LLMs function as the brain of the system, Csik said: They can “think” and reason and connect disparate ideas. Adaly, on the other hand, he views as the nervous system, allowing the LLM to move in and out of ad tech and martech platforms. “Any model, any piece of data and any AI agent can be orchestrated in real time,” he said.

“The best use case,” Csik said, is asking Adaly to compare an advertiser’s own sales results to its competitors. Adaly will go into whatever platform an advertiser uses to track its own data, like Google analytics, and compare that against other sources like Circana data, churning out real-time comparisons and analyses.

This isn’t Csik’s first foray into automation. He’s worked at major holdcos and ad tech companies, including Publicis and GroupM, where the goal was always to develop new infrastructure and improve UI. Although, he thinks improving UI will become less of a focus as systems become more “destination-less” through APIs and natural language prompting.

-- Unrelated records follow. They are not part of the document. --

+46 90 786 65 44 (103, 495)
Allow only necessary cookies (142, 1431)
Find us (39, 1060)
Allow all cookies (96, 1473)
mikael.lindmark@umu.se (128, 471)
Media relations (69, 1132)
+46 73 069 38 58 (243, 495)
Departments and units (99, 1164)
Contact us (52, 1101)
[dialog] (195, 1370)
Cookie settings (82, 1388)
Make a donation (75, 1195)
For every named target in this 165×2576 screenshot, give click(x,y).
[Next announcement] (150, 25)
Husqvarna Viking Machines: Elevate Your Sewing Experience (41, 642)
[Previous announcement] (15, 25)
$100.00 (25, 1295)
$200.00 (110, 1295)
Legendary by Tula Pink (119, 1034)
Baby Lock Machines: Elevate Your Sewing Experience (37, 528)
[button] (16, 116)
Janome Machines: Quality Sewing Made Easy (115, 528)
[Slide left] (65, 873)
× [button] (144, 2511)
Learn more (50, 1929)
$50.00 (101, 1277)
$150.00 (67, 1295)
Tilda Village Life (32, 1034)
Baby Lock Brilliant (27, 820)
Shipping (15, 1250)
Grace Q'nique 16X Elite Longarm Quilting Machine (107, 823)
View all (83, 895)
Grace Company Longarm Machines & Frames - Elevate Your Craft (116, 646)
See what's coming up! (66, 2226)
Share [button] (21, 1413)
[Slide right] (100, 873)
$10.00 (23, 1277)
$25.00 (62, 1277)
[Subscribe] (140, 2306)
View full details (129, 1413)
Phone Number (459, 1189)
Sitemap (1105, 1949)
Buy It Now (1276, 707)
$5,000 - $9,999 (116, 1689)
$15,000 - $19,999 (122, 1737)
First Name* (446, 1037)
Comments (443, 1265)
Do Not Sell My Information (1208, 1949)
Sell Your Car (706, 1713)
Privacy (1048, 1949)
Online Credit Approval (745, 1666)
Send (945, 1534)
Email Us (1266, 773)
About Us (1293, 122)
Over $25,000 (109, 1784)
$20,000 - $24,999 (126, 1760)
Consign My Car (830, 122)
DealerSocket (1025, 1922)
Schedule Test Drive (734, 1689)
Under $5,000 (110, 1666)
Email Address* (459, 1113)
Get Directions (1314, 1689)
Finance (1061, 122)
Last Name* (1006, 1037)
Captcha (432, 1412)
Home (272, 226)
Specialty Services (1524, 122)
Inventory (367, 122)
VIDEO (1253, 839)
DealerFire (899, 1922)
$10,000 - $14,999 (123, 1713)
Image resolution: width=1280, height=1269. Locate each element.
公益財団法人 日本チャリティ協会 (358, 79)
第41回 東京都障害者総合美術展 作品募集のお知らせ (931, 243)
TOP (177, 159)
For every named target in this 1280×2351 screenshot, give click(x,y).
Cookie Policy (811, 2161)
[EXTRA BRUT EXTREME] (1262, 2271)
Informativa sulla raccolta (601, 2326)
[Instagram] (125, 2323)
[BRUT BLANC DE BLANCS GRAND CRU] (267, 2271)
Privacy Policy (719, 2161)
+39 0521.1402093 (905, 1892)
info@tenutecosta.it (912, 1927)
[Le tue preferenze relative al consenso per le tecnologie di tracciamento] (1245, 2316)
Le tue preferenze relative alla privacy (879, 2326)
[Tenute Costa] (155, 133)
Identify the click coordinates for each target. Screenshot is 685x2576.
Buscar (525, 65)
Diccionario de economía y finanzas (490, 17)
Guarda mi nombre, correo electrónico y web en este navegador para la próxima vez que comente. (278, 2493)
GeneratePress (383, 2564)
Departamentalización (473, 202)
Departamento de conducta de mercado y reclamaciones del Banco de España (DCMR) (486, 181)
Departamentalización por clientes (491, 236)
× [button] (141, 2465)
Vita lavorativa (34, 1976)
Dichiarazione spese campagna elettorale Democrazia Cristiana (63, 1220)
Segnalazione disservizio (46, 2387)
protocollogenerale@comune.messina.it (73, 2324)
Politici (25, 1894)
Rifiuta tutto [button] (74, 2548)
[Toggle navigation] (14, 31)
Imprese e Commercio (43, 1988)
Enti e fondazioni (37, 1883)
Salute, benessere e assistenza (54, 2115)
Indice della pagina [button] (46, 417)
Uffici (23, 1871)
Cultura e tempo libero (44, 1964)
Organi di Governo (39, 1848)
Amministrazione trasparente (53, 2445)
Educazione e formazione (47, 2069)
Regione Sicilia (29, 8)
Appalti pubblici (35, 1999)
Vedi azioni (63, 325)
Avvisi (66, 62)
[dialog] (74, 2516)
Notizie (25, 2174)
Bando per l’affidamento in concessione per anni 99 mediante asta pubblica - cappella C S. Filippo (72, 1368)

Instead of requiring people to seek out a particular system, we should be bringing the system to them, Csik said. Adaly’s customers don’t need to go to the company’s website to use the tool, he said; they can call into the system directly from their phone, similar to how Siri works within Apple products.

Csik hopes that as more traditional UIs fade away in favor of natural language prompting, the quality of research and execution that Adaly provides will keep it afloat.

“I’ve built a career out of automating myself out of a job,” he said.